■ **Document section**:

If you've been reading the site over the past week or so, you've undoubtedly seen some of our posts talking about an exclusive interview with Techland COO, Pawel Zawodny. We've promised to post the interview in its entirety soon and luckily for you "soon" is now. In it, Zawodny talks a lot about next gen consoles and how they could change the industry.
Game On: When a developer like yourselves are approached about developing for next-generation consoles, what are some immediate changes or adjustments that the studio needs to make?
Pawel Zawodny: If you develop your own expandable, multi-platform technology, designed for future expandability, there are no sudden changes at the studio level when you are starting development for next-generation consoles. What's really important is not to suddenly change your mindset and try to fix things that aren’t broken, because you can easily fall into the "10-times more RAM, 5-times faster CPU" trap. Such thinking leads to poorly optimized solutions in the production pipeline of game content. It is easy to then waste the potential of new platforms, rather than harness them. Of course the pipeline itself has to be adjusted to the capabilities of new platforms, which can be quite expensive. Certainly, in my opinion this cannot be rushed into.
GO: What types of immediate costs does a developer incur when the company decides to commit to the next-generation of gaming development? What is the biggest adjustment that a gaming studio has to make when transitioning into the next-generation of gaming?
PZ: Two areas can be distinguished here. The first one is the technology, where of course you need additional resources to support new consoles, new ways of game build development process, QA resources to perform testing etc. It includes of course the cost of hardware development kits, which aren't in the bargain bin. The second area are the gameplay features in products. Here everything depends on the developer's ambitions and the specific design of these features. Regarding the upcoming generation of platforms the field is big and clear. Social features and companion apps require special development teams and these teams require extensive QA and technical support for specific devices.
Certainly a large adjustment to the studio is the aforementioned change in the content development pipeline. Depending on the type of games that are currently in production, additional costs can be generated by the new pipeline and more expensive ways to acquire specific assets can occur.
GO: How far in advance did Techland know they would be developing a game for next-generation consoles?
PZ: There has never been any doubt, that as soon as a new generation of consoles appears, a new iteration of our primary titles would be published. From the moment we receive sufficient information, work on a new generation begins. When we started work specific to the current next generation must remain a mystery.
GO: With the development you all have done so far, what type of a feeling is there from the standpoint of maximizing the PS4 and Xbox One performance? How long will it take for developers to master development on these next-generation consoles? Do you think it'll be sooner than what the previous generation provided?
PZ: Techland as a developer of its own proprietary technology has never been afraid of the challenges associated with it. From the beginning we saw the opportunity to harness the technology to the type of games we produce, and optimize for specific hardware platforms. We look on the optimizing process as an opportunity for our company to gain an advantage over other developers rather than a chore.

[Item position entries]
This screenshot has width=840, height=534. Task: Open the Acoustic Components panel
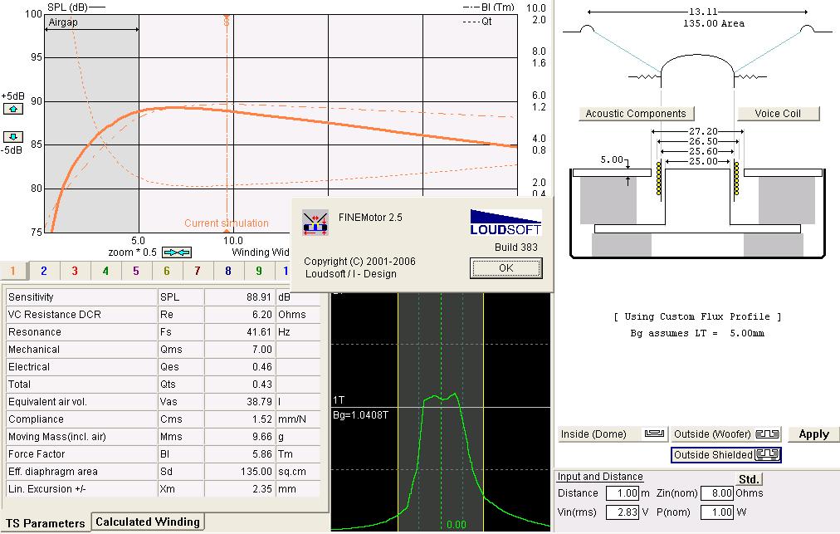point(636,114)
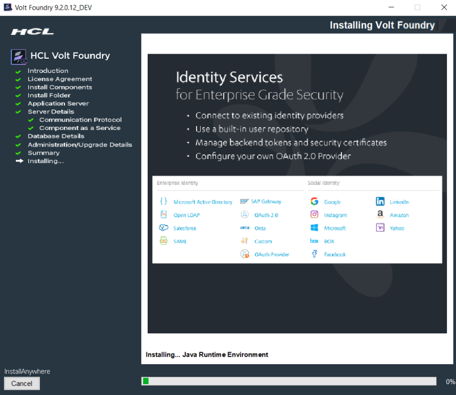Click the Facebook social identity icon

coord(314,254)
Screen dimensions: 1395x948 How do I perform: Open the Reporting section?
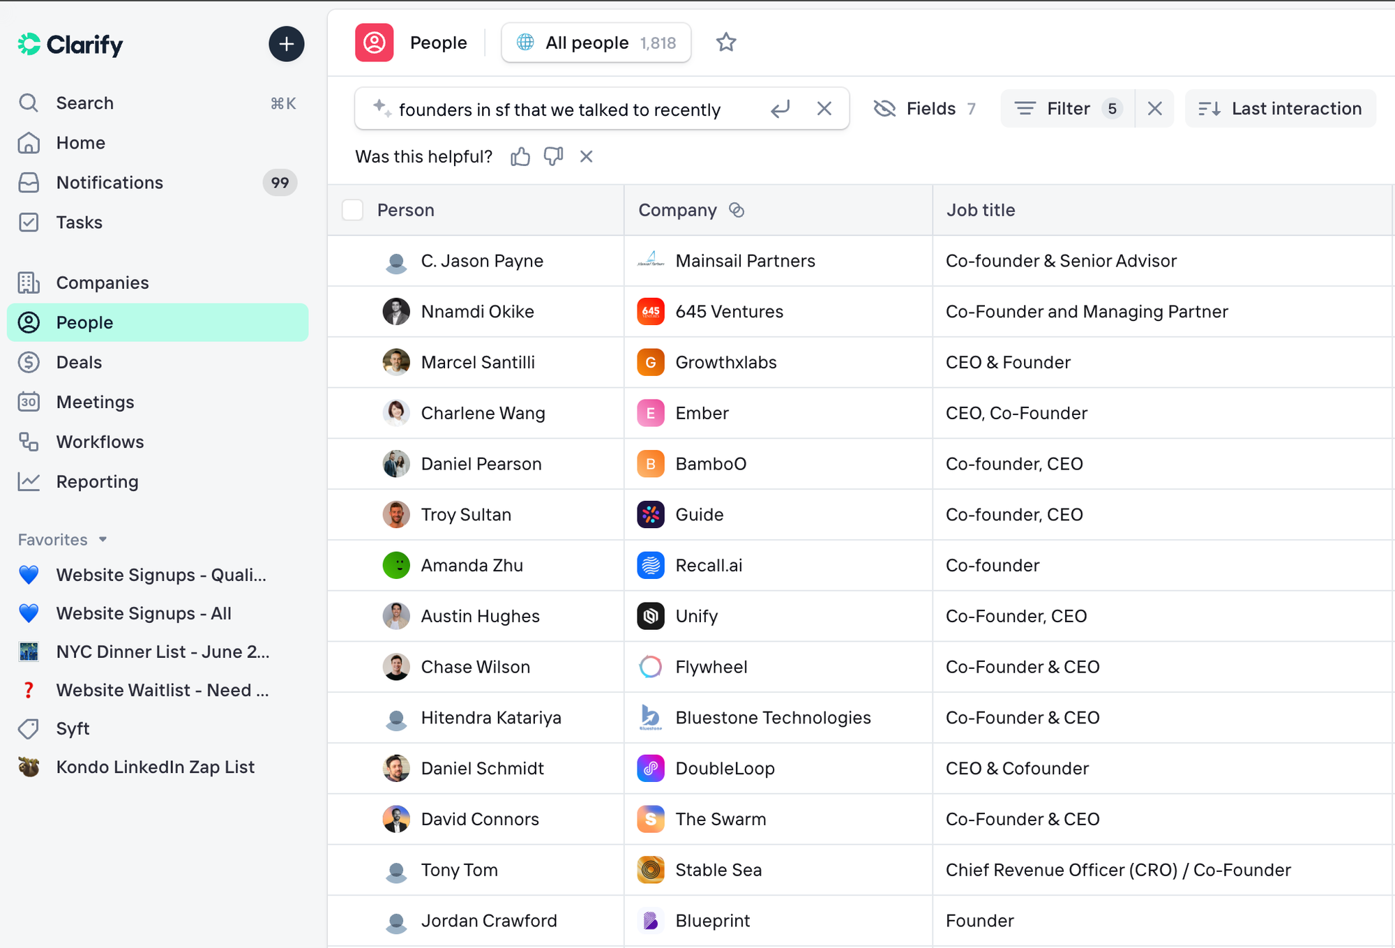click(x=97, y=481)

■ **Given task 1**:
Answer these questions about the Techland interview:
(a) What is Pawel Zawodny's position at Techland?
(b) What trap does Zawodny say developers can easily fall into?
(c) What do social features and companion apps require, according to Zawodny?
■ **Given task 2**: Copy the Techland interview text between "PZ: Two areas" and "for specific devices.", inclusive.

■ **Problem solution 1**:
(a) He is Techland's COO.
(b) The "10-times more RAM, 5-times faster CPU" trap.
(c) They require special development teams, and these teams require extensive QA and technical support for specific devices.

■ **Problem solution 2**:
PZ: Two areas can be distinguished here. The first one is the technology, where of course you need additional resources to support new consoles, new ways of game build development process, QA resources to perform testing etc. It includes of course the cost of hardware development kits, which aren't in the bargain bin. The second area are the gameplay features in products. Here everything depends on the developer's ambitions and the specific design of these features. Regarding the upcoming generation of platforms the field is big and clear. Social features and companion apps require special development teams and these teams require extensive QA and technical support for specific devices.